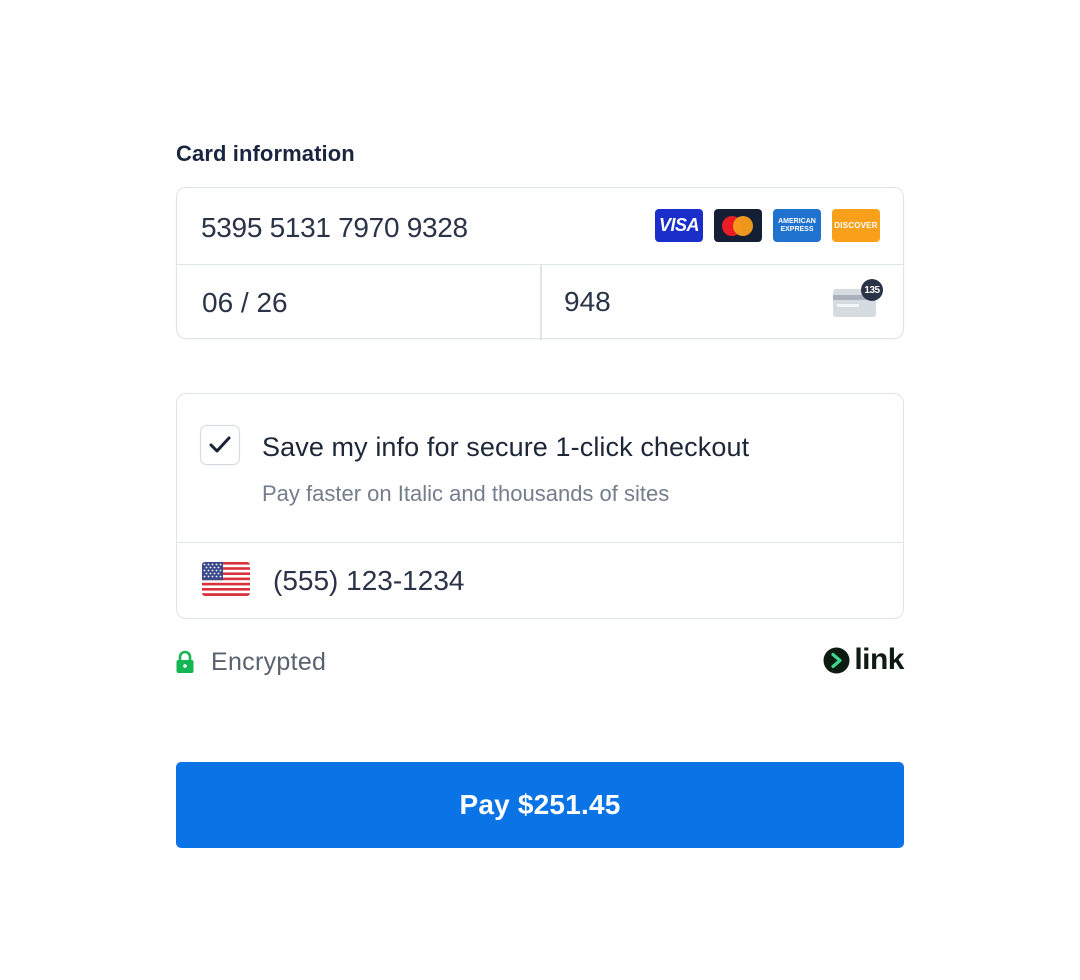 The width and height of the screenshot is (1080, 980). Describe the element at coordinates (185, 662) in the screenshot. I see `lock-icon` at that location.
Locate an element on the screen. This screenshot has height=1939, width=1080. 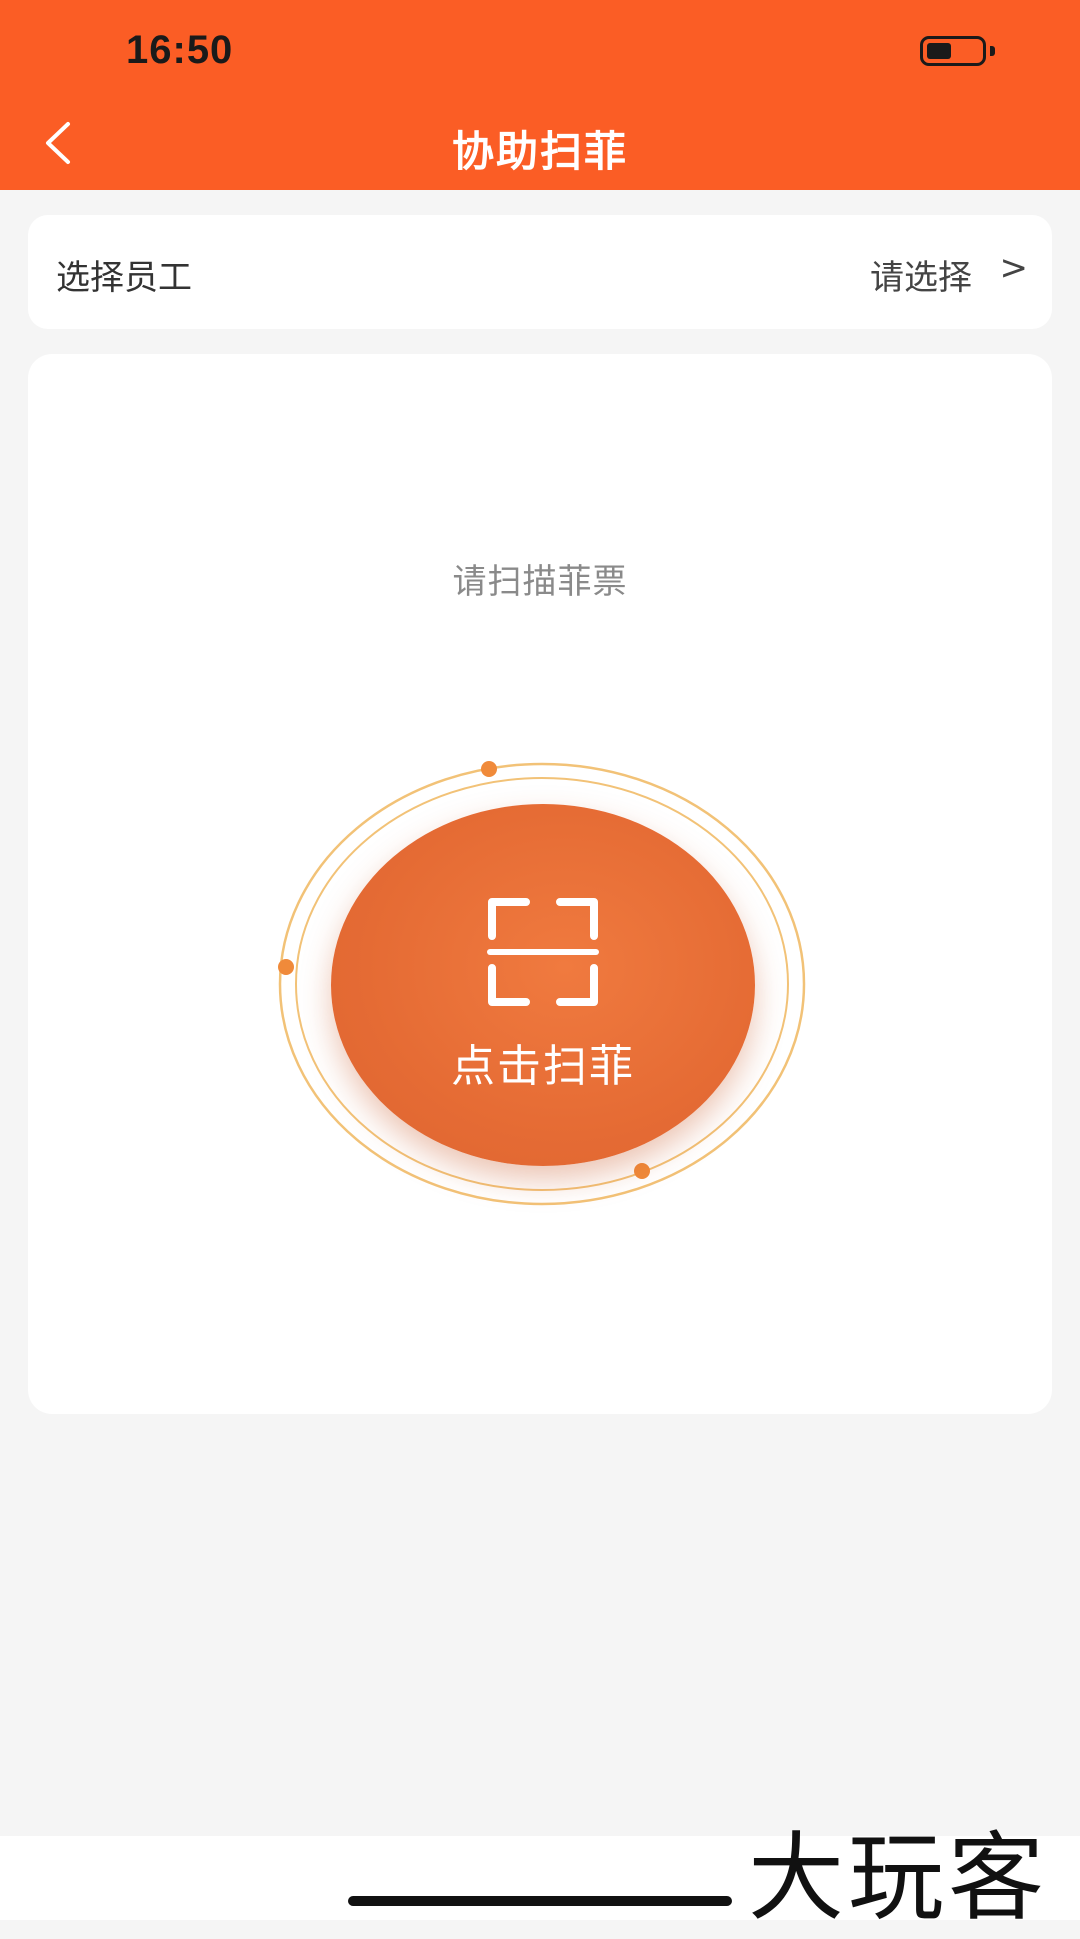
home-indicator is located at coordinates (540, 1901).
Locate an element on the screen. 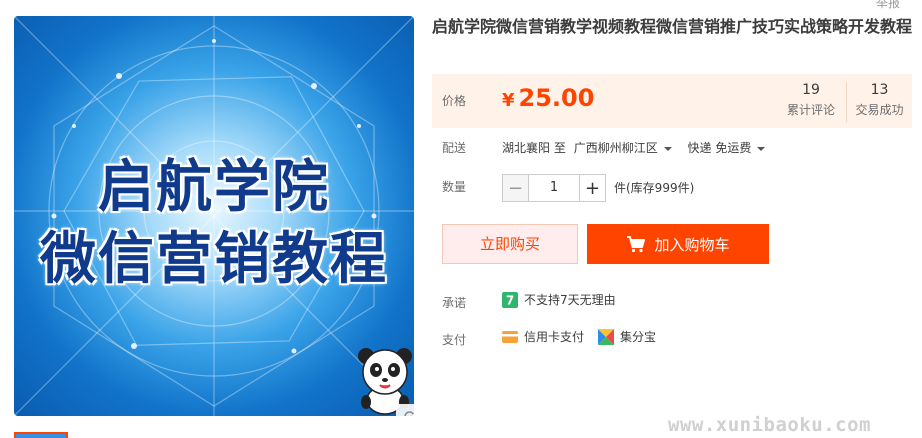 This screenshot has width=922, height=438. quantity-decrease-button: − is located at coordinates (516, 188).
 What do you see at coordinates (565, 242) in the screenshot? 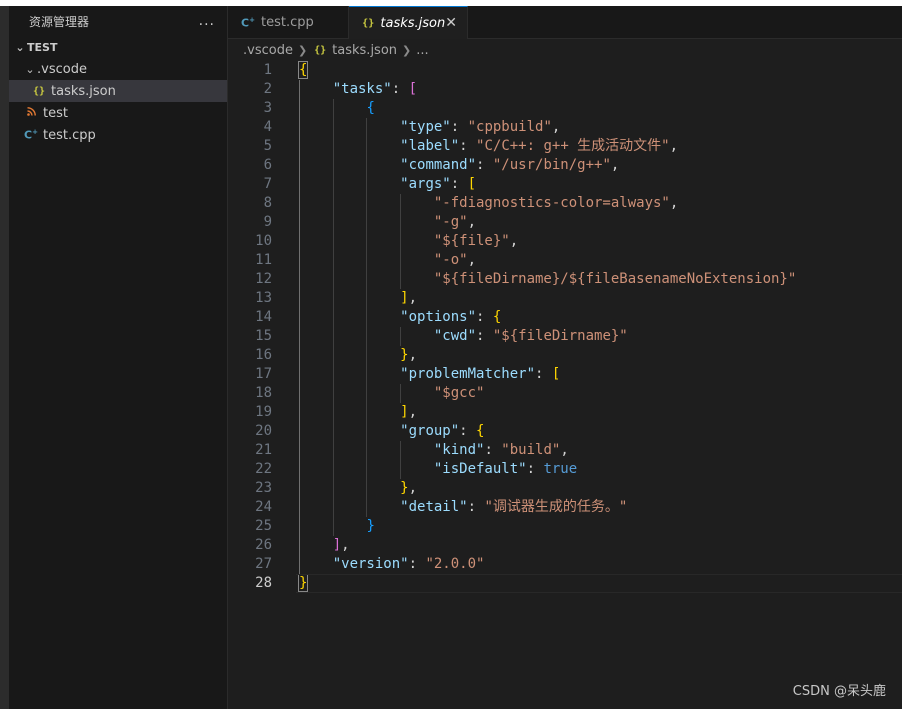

—————

- EXERCISE DETAILS:
Write out the listing above word for word, from its first line through the line containing "home-indicator is located", both included. Leave out the pictures.

- RESPONSE:
 The width and height of the screenshot is (1080, 980). Describe the element at coordinates (185, 662) in the screenshot. I see `lock-icon` at that location.
Locate an element on the screen. This screenshot has height=1939, width=1080. 
home-indicator is located at coordinates (540, 1901).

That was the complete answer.